Task directions
Each line of the listing below should come back exactly as it is.

Extracted entries
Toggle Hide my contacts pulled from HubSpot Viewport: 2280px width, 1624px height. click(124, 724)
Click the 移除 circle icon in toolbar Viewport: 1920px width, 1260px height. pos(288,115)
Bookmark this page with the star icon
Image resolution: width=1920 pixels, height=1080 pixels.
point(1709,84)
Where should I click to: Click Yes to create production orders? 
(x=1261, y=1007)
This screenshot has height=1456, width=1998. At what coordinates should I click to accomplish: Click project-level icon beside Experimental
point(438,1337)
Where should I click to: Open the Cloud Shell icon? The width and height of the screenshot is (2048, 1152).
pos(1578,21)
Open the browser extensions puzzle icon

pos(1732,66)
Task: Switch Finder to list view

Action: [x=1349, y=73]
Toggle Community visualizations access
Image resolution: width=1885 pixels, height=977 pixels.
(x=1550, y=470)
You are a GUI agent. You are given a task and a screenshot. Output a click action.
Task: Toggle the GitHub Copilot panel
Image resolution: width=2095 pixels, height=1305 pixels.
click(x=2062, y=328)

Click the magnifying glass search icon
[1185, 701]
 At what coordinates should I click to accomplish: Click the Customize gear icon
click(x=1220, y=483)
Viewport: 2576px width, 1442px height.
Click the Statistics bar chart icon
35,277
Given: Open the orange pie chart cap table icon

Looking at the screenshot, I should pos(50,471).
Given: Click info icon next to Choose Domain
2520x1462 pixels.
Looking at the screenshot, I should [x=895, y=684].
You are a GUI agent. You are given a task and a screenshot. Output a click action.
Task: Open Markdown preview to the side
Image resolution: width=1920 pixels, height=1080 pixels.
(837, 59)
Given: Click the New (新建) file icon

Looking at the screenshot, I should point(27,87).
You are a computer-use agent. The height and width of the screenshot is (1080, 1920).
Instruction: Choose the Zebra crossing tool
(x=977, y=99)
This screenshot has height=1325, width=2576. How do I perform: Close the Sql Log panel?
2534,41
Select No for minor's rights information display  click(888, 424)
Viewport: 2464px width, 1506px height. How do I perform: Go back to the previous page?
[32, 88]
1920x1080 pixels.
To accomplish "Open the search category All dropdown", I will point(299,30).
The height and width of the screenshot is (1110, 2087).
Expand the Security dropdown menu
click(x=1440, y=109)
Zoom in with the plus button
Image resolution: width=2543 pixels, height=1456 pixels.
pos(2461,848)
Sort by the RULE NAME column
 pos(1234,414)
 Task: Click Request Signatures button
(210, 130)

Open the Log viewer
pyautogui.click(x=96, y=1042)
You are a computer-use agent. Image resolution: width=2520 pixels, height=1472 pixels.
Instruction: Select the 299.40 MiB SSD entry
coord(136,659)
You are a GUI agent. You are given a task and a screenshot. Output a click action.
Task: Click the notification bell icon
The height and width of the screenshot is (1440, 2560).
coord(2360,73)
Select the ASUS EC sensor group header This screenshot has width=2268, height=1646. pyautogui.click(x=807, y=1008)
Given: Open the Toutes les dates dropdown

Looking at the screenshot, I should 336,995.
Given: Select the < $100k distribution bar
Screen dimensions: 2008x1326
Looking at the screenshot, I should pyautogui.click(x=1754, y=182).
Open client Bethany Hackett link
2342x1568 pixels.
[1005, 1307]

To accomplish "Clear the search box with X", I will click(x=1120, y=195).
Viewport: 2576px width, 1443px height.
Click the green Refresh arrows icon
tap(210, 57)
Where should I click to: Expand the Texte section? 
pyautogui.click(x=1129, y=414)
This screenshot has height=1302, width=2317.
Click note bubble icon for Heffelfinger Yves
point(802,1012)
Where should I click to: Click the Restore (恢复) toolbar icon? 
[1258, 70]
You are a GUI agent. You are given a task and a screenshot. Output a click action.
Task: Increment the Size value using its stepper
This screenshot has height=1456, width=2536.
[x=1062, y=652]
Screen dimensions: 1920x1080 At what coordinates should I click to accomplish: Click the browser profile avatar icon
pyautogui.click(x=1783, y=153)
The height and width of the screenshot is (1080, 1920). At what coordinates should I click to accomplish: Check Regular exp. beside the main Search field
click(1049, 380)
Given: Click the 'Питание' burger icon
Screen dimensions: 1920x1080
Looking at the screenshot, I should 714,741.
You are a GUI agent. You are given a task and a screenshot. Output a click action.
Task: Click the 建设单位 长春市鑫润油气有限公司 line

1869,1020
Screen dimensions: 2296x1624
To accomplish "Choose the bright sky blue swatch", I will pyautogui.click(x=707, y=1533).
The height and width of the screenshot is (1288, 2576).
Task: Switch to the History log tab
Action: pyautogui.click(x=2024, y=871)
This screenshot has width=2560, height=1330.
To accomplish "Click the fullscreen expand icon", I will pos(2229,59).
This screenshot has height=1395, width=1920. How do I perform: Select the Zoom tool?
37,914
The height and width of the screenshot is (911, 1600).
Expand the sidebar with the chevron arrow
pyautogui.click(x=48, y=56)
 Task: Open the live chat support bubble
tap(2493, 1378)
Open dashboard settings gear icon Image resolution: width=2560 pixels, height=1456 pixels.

Output of the exercise
Toggle Hide my contacts pulled from HubSpot Viewport: 2280px width, 1624px height. click(124, 724)
Click the 移除 circle icon in toolbar Viewport: 1920px width, 1260px height. pos(288,115)
Bookmark this page with the star icon
Image resolution: width=1920 pixels, height=1080 pixels.
point(1709,84)
Where should I click to: Click Yes to create production orders? 
(x=1261, y=1007)
This screenshot has height=1456, width=1998. At what coordinates should I click to accomplish: Click project-level icon beside Experimental
point(438,1337)
Where should I click to: Open the Cloud Shell icon? The width and height of the screenshot is (2048, 1152).
pos(1578,21)
Open the browser extensions puzzle icon

pos(1732,66)
Task: Switch Finder to list view

Action: [x=1349, y=73]
Toggle Community visualizations access
Image resolution: width=1885 pixels, height=977 pixels.
(x=1550, y=470)
You are a GUI agent. You are given a task and a screenshot. Output a click action.
Task: Toggle the GitHub Copilot panel
Image resolution: width=2095 pixels, height=1305 pixels.
click(x=2062, y=328)

Click the magnifying glass search icon
[1185, 701]
 At what coordinates should I click to accomplish: Click the Customize gear icon
click(x=1220, y=483)
Viewport: 2576px width, 1442px height.
Click the Statistics bar chart icon
35,277
Given: Open the orange pie chart cap table icon

Looking at the screenshot, I should pos(50,471).
Given: Click info icon next to Choose Domain
2520x1462 pixels.
Looking at the screenshot, I should [x=895, y=684].
You are a GUI agent. You are given a task and a screenshot. Output a click action.
Task: Open Markdown preview to the side
Image resolution: width=1920 pixels, height=1080 pixels.
(837, 59)
Given: Click the New (新建) file icon

Looking at the screenshot, I should point(27,87).
You are a computer-use agent. The height and width of the screenshot is (1080, 1920).
Instruction: Choose the Zebra crossing tool
(x=977, y=99)
This screenshot has height=1325, width=2576. How do I perform: Close the Sql Log panel?
2534,41
Select No for minor's rights information display  click(888, 424)
Viewport: 2464px width, 1506px height. How do I perform: Go back to the previous page?
[32, 88]
1920x1080 pixels.
To accomplish "Open the search category All dropdown", I will point(299,30).
The height and width of the screenshot is (1110, 2087).
Expand the Security dropdown menu
click(x=1440, y=109)
Zoom in with the plus button
Image resolution: width=2543 pixels, height=1456 pixels.
pos(2461,848)
Sort by the RULE NAME column
 pos(1234,414)
 Task: Click Request Signatures button
(210, 130)

Open the Log viewer
pyautogui.click(x=96, y=1042)
You are a computer-use agent. Image resolution: width=2520 pixels, height=1472 pixels.
Instruction: Select the 299.40 MiB SSD entry
coord(136,659)
You are a GUI agent. You are given a task and a screenshot. Output a click action.
Task: Click the notification bell icon
The height and width of the screenshot is (1440, 2560).
coord(2360,73)
Select the ASUS EC sensor group header This screenshot has width=2268, height=1646. pyautogui.click(x=807, y=1008)
Given: Open the Toutes les dates dropdown

Looking at the screenshot, I should 336,995.
Given: Select the < $100k distribution bar
Screen dimensions: 2008x1326
Looking at the screenshot, I should pyautogui.click(x=1754, y=182).
Open client Bethany Hackett link
2342x1568 pixels.
[1005, 1307]

To accomplish "Clear the search box with X", I will click(x=1120, y=195).
Viewport: 2576px width, 1443px height.
Click the green Refresh arrows icon
tap(210, 57)
Where should I click to: Expand the Texte section? 
pyautogui.click(x=1129, y=414)
This screenshot has height=1302, width=2317.
Click note bubble icon for Heffelfinger Yves
point(802,1012)
Where should I click to: Click the Restore (恢复) toolbar icon? 
[1258, 70]
You are a GUI agent. You are given a task and a screenshot. Output a click action.
Task: Increment the Size value using its stepper
This screenshot has height=1456, width=2536.
[x=1062, y=652]
Screen dimensions: 1920x1080 At what coordinates should I click to accomplish: Click the browser profile avatar icon
pyautogui.click(x=1783, y=153)
The height and width of the screenshot is (1080, 1920). At what coordinates should I click to accomplish: Check Regular exp. beside the main Search field
click(1049, 380)
Given: Click the 'Питание' burger icon
Screen dimensions: 1920x1080
Looking at the screenshot, I should 714,741.
You are a GUI agent. You are given a task and a screenshot. Output a click action.
Task: Click the 建设单位 长春市鑫润油气有限公司 line

1869,1020
Screen dimensions: 2296x1624
To accomplish "Choose the bright sky blue swatch", I will pyautogui.click(x=707, y=1533).
The height and width of the screenshot is (1288, 2576).
Task: Switch to the History log tab
Action: pyautogui.click(x=2024, y=871)
This screenshot has width=2560, height=1330.
To accomplish "Click the fullscreen expand icon", I will pos(2229,59).
This screenshot has height=1395, width=1920. How do I perform: Select the Zoom tool?
37,914
The height and width of the screenshot is (911, 1600).
Expand the sidebar with the chevron arrow
pyautogui.click(x=48, y=56)
 Task: Open the live chat support bubble
tap(2493, 1378)
Open dashboard settings gear icon Image resolution: width=2560 pixels, height=1456 pixels.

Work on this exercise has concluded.